◆ WHAT IS EXPECTED ◆
State how many lines of the records contain the string "This", giving only the number.

◆ ENTRIES ◆
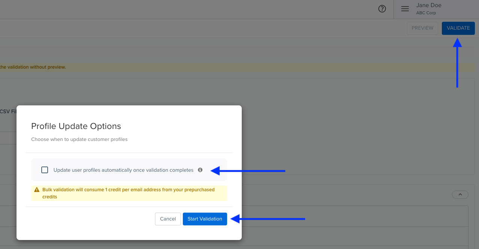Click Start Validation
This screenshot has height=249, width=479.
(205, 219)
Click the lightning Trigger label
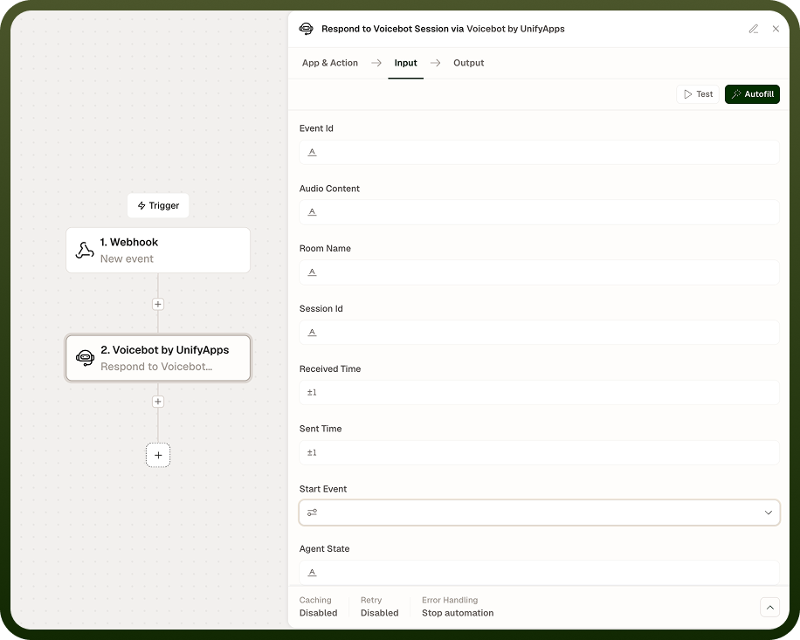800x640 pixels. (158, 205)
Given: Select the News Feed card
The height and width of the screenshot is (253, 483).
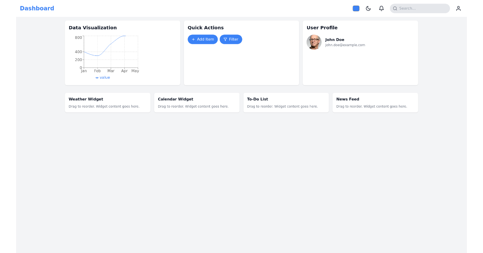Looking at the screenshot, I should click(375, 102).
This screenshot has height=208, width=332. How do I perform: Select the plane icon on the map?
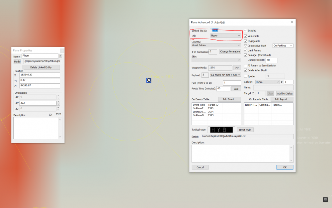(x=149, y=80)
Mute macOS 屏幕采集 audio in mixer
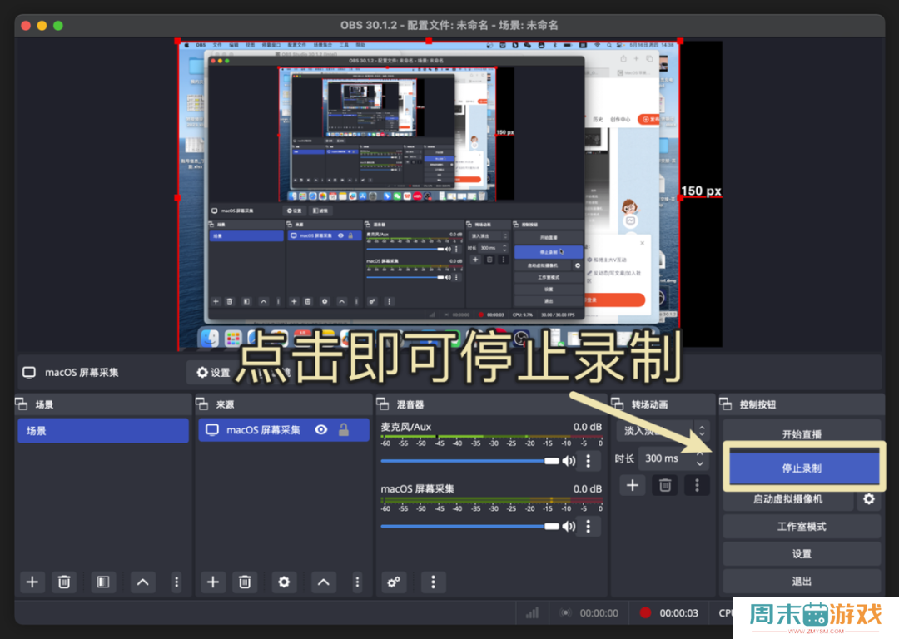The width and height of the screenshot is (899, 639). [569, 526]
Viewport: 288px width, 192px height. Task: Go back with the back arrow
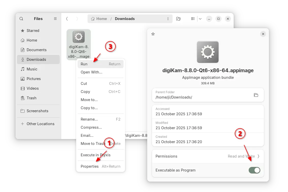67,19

--

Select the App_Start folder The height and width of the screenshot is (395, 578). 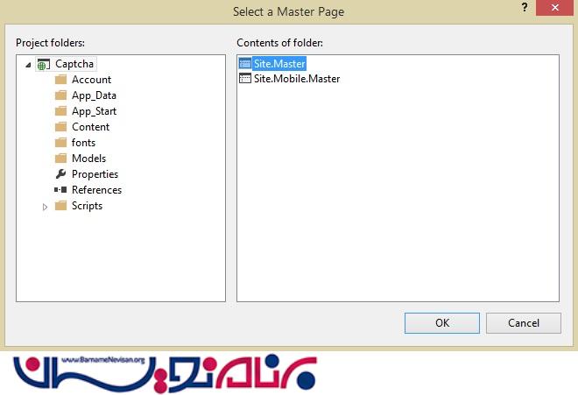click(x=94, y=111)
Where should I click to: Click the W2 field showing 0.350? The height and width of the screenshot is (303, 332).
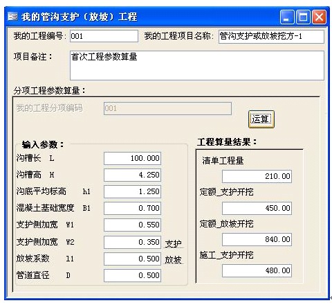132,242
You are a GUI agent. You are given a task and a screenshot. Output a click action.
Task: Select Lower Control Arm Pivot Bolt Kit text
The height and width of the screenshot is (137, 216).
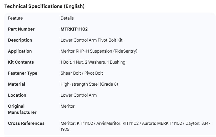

◆ COMPLETED TASK ◆
2